Cognitive behavioral institute researchers have found that a form of plasticity they call “deep learning” can improve our cognitive abilities and make us better at learning new things.
Key points:The new form is called “deep-learning” and it involves training your brain to use a set of specific cognitive patternsDeep learning is a form in which the brain learns to apply specific kinds of mental skills to new tasksA study published in the journal Nature Neuroscience found that people who received training in the form of deep-learning were more successful in their ability to learn new tasks.
Researchers from the Cognitive Neuroscience Institute at the University of Cambridge in the UK conducted a meta-analysis of studies investigating the effects of training in a deep-training paradigm.
Researchers found that deep-trained participants outperformed controls on a variety of tasks, including learning to identify and respond to faces, and visual recognition.
“Deep learning can be thought of as the brain’s own version of the visual processing task, and in the last decade, it has been widely recognised that the brain uses different types of neural processing to process visual information,” said lead author, Professor Andrew Tully, from the Centre for the Study of Consciousness.
“This research suggests that deep learning is particularly important in the areas of cognitive control and memory, which are critical for learning, as they are critical to understanding our thoughts and behaviour.”
Dr Tully and his colleagues tested the effect of training participants in the deep- learning mode on a wide variety of different tasks.
The team looked at studies that compared people with and without deep-learned abilities.
They then applied the technique to two types of tasks: the familiar recognition task (FRC), which measures whether you can recognize the face of a person you have previously met, and the non-recognition task (NRT), which assesses whether you know the name of a song, or the number of words in the phrase “A few things in my life are about to change”.
Deep learning was able to improve the recognition task in both groups.
The researchers also found that participants with deep- learned abilities had significantly better performance on NRT, and more successful performance on the familiar face recognition task.
These findings suggest that deep training can improve performance in a wide range of tasks.
Dr Tullie said the findings of this study suggest that the benefits of deep learning could also apply to learning new tasks, as the researchers have previously shown.

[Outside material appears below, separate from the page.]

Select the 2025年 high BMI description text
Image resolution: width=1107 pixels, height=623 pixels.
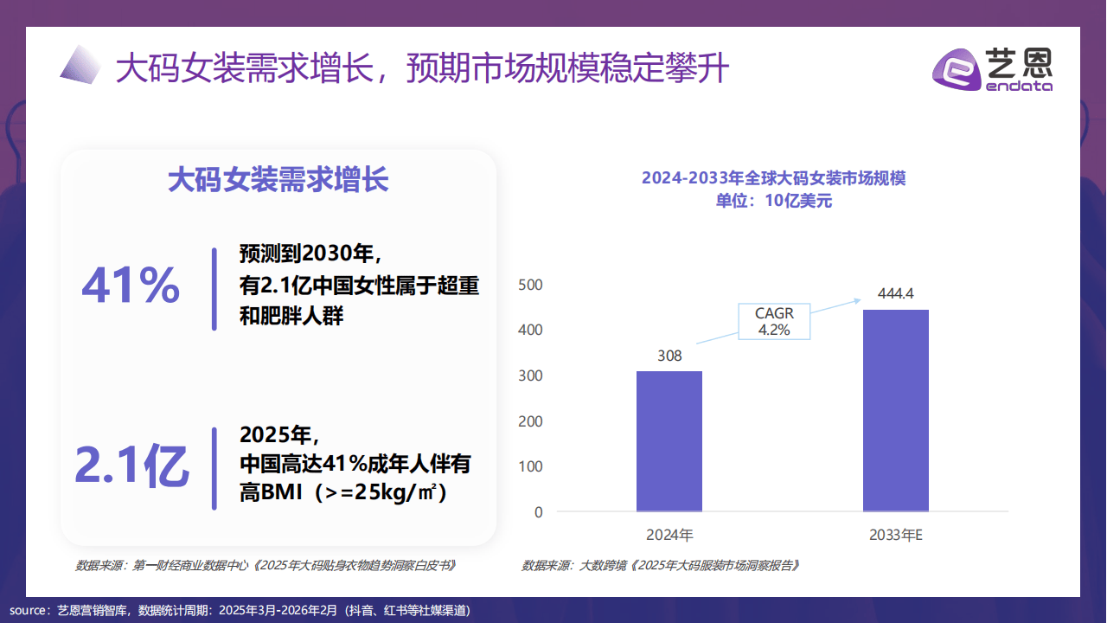[355, 464]
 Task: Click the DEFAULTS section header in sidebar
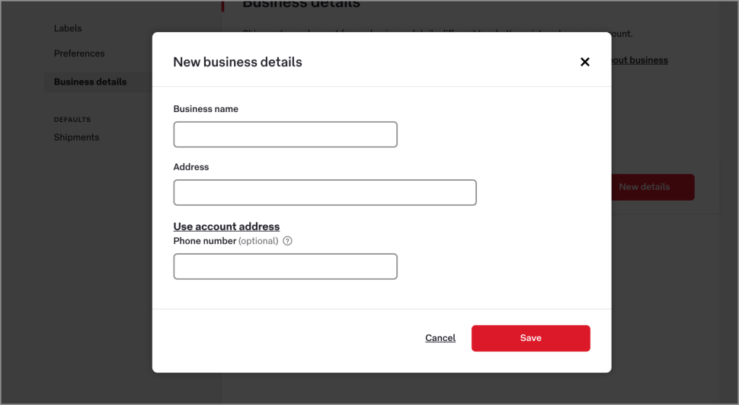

“It’s a good example of the way in which deep learning has the potential to improve cognition, even when it’s not being used in an everyday context,” he said.
“We also found this to be true for tasks that were previously thought to be very difficult to learn.”
Dr Trigg, from Cambridge’s Cognitive Neuroscience Centre, said it was exciting to see the benefits from training.
“One of the main things we’re trying to do is to apply what we have learned in neuroscience to the everyday world,” he explained.
“When you’re trying out this new form, we’ve found that it’s very useful for people in real-world situations, such as driving or building a house.”
What we want to do now is to show that deep neural learning is also relevant in the real world, and that the training is beneficial for people who are not using it in the everyday context.
“Ultimately, we hope that our results will lead to improved technology for both human and robotic learning.”